§ Task to carry out:
Continue the blog post about analyzing the IPCC climate report with bigrams and trigrams, picking up after its last sentence.

§ Text segment:
Monday, 8.36pm
Sheffield, U.K.
Life it is not just a series of calculations and a sum total of statistics, it’s about experience, it’s about participation, it is something more complex and more interesting than what is obvious. – Daniel Libeskind
I saw a post on LinkedIn today that quoted from the IPCC report “Climate change 2022: Impacts, adaptation and vulnerability” and highlighted the finding that 700 million people in Africa could be displaced by droughts by 2030.
That sounds like a problem – it sounds like you and I should be doing something about it.
I had a look at the IPCC report, which is subtitled “Summary for policymakers”. This summary runs to 3,676 pages. It has around 2.6 million words – five times the number I’ve written in the last five years. And they call this a “summary”!
I wrote a program some time back to pull out bigrams and trigrams from a text file. A bigram is two words, a trigram is three words. If we look for repeated bigrams and trigrams the selections we see are probably concepts that are important. I find that trigrams often describe larger concepts while bigrams elaborate on those concepts. Identifying these word patterns can give you an indication of what is important without having to read through all of the text.

§ Given information:
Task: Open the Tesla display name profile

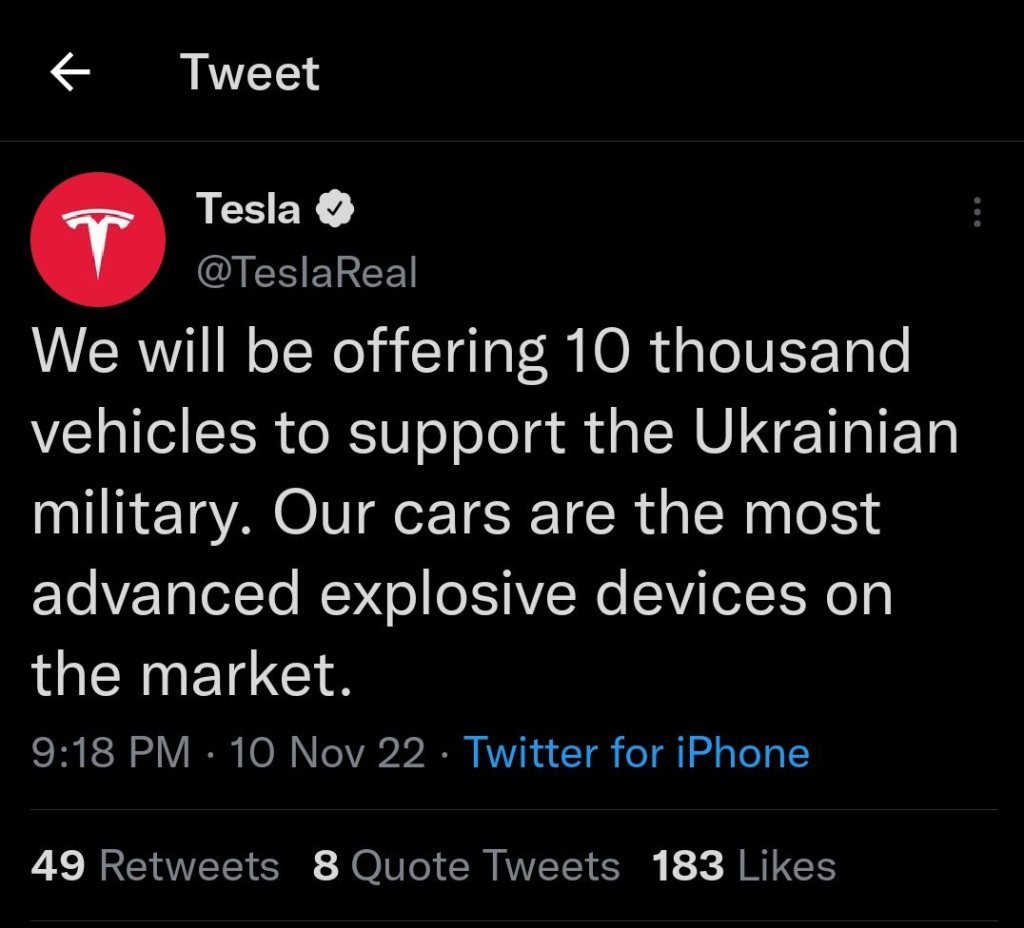Action: click(248, 209)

§ Exercise response:
The bigram that repeats the most in those 2.6 million words is, unsurprisingly, climate change. But rather than telling you about word counts, here’s what my code distilled from the text in 13 seconds.
Human induced climate change is causing increasing global warming. Higher global warming will lead to extreme weather events and climate related hazards, like vector borne diseases, and affect people that have climate sensitive livelihoods. The solution is climate resilient development, including ecosystem and community based adaptation, nature based solutions and advances in sustainable development.
What you notice when you look at this distillation is that these issues are much bigger than any one person. We are stuck within systems – tied in a web of restraints connected to the world in which we live and operate. Most individuals don’t have the power to dictate where their food is grown, how their clothes are made or what they buy in stores.
These decisions are made by managers – the people in charge. In government, of course, these are politicians. They are the ones with the power to change things and therefore the ones with the responsibility to change the system – and if they do that you can get on and do your part. You can’t buy zero carbon products unless the government makes them better value than high carbon alternatives.
The post I saw ends with a call to action – one that says we must put pressure on leaders to act. And that is the starting point – once the system is changed by those that have the power those of us that live in it will respond very quickly. And that’s the only way the impacts of climate change can be addressed.